Lois Gibbs was a housewife in Love Canal, N.Y., who became a political activist after she learned that her community was saturated with toxic wastes. She is known as the "Mother of Superfund" for her efforts helped spur creation of the landmark Superfund cleanup law in 1980.

These days, Gibbs is less than impressed with what Superfund has wrought.

Americans living near contamination used to think that being listed as a Superfund site was a positive thing, she told the Center for Public Integrity last year.

But now, she said, "They know if they get listed, it's a 10- or 20-year process to get a site cleaned up...It doesn't represent the positive image for communities that it once did."

Gainesville can relate to that. It's been a quarter of a century since the Cabot-Koppers Superfund site was designated. With the passage of those decades, GRU has grown increasingly concerned about the spread of contamination in the direction of the city's water wells. Nearby residents are worried about the health impacts of contaminated soil. The company responsible for cleanup, Beazer East, continues to blandly assure the community that there is no cause for concern.
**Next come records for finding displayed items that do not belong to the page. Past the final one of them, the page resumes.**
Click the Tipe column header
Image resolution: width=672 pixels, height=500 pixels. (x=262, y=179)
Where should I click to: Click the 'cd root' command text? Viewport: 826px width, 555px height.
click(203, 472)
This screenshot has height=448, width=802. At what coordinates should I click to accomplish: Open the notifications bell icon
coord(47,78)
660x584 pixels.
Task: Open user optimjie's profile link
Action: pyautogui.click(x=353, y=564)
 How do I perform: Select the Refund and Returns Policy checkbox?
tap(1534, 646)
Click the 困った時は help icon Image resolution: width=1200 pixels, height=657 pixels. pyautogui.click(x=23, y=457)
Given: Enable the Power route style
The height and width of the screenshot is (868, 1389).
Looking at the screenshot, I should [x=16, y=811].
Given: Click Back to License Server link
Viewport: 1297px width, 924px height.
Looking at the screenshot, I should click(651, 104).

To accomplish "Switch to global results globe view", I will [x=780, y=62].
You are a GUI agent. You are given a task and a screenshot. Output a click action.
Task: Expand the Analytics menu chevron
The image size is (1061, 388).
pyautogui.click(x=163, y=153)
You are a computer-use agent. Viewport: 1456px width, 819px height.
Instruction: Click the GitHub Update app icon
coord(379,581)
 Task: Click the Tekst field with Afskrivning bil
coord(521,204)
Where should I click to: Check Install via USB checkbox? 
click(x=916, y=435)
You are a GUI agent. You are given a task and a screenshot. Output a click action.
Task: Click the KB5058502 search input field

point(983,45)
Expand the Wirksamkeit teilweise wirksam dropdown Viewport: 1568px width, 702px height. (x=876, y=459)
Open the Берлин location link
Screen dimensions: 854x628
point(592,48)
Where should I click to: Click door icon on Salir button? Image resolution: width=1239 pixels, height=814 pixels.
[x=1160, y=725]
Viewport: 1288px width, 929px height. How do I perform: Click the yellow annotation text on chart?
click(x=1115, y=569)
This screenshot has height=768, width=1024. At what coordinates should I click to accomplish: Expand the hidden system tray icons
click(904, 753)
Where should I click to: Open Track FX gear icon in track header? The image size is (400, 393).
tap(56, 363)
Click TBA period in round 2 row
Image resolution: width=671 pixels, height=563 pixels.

And the Environmental Protection Agency continues to allow Gainesville to wonder and worry and speculate about when, if ever, cleanup will commence. And whether the method of cleanup selected will even be adequate to address the full scope of the contamination problem.

A quarter of a century. And Gainesville is still waiting.

Today, city and county commissioners will meet to be briefed on the status of the Superfund site. If the past is any indication, there will be few satisfying answers. Perhaps a cleanup proposals will be ready for consideration in a year or so. Perhaps not.

Gainesville Mayor Pegeen Hanrahan is so fed up with the interminable delay that she is considering litigation against Beazer East. But it is just as likely that a lawsuit would simply further delay action.

The bigger tragedy is that Gainesville's frustration is shared by hundreds of other communities. Since its inception, only 319 Superfund sites have been cleaned up and delisted, while an estimated 1,243 remain active and more than 60 proposed sites still await listing.

Meanwhile, funding for Superfund has steadily declined under the watch of a Bush administration that seems determined to kill the program from sheer neglect. Even the money EPA collects from companies responsible for contamination has shrunk over the years.

"It's like having four sick kids at a table and you can only give one aspirin," Gibbs said last year. "You can't decide which one to give it to even though they all need assistance."

Commissioners and impacted neighbors are angry and frustrated, and rightly so. The promise behind the passage of the Superfund law, nearly three decades ago, has degenerated into a bureaucratic waiting game.

Gainesville wants the Cabot-Koppers site cleaned up, and the sooner the better. But inside the D.C. Beltway politics has turned the Superfund law into a cruel joke. And the joke, as usual, is on us.